Quatre objectifs et des actions très concrètes
- 1/ Mettre en place une forêt résiliente et fonctionnelle, capable de fournir les services attendus
Parce que la compréhension des phénomènes doit être approfondie, parce que les solutions imaginées doivent être testées, une forêt en crise devient un terrain d’expérimentations et un laboratoire à ciel ouvert pour la recherche et l’innovation. Ainsi, diversité et gestion adaptative à base de solutions fondées sur le vivant et la nature sont les maîtres mots de ce nouveau modèle. Forêt mosaïque, îlots d’avenir… font parties de ces solutions.
Il y a lieu d’appréhender la forêt sous sa dimension écosystémique. Il nous faut prendre conscience que la diversité des interactions entre les différentes espèces, végétales, animales et microbiennes, est l’assurance de la résilience des forêts face aux aléas du changement global.
La forêt a également peut-être trouvé un allié inattendu dans la présence du Cerisier tardif (Prunus serotina). Cette espèce invasive a longtemps été combattue par les forestiers. Désormais trop installée en forêt de Compiègne-Laigue, la lutte est vaine et le coût trop élevé sans garantie de résultat.
Etudié depuis plus de 20 ans par les équipes du Professeur G. Decocq de l’UPJV, certains résultats redonnent espoir car passé une dizaine d’années, les dynamiques naturelles se réenclenchent sous son feuillage qui s’éclaircit. "Apprendre à agir en univers incertain, c’est parfois apprendre à laisser faire, quitte à laisser de côté les dogmes et ce que nous prenions pour des certitudes", assure-t-il.
- 2/ Conserver ce réservoir de biodiversité, majeur pour le nord de Paris et les Hauts-de-France
Le massif de Compiègne-Laigue, par sa taille et sa position centrale, constitue un réservoir de premier plan qui conserve et essaime une biodiversité remarquable. Celle-ci constitue une force et un atout essentiels pour la résilience de la forêt et du territoire.
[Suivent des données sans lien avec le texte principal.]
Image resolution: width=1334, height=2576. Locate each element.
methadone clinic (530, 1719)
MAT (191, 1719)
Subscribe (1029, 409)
Le plan de crise proposé par l’ONF pour les forêts de Laigue et Compiègne, est l’opportunité de proposer une réflexion commune des acteurs sur la forêt de demain à l’échelle d’un territoire. Pour France Nature Environnement, acteur national reconnu par le monde forestier, il est naturel de soutenir et de participer à ce projet avec de nombreux partenaires qui place la biodiversité, la dimension sociale et le rôle des forêts comme puits de carbone au cœur de ses objectifs.
Localement, les menaces et les évolutions en cours affectent 40% des surfaces. Elles auront des impacts sur l’écosystème, certains positifs, d’autres négatifs. Le comité scientifique pour les forêts publiques de Picardie regroupant l’expertise naturaliste et scientifique régionale a été réactivé début 2020 pour orienter et évaluer les travaux de gestion conservatoire et les effets des bouleversements en cours sur l’écosystème et sa fonctionnalité.
- 3/ Optimiser le puits de carbone de la forêt et du bois pour atteindre les objectifs de neutralité carbone
Dans ces forêts du Compiégnois en crise, la mise au point de critères de récolte adaptés à la vitesse des dépérissements est essentielle pour valoriser les bois de qualité avant dépréciation irréversible.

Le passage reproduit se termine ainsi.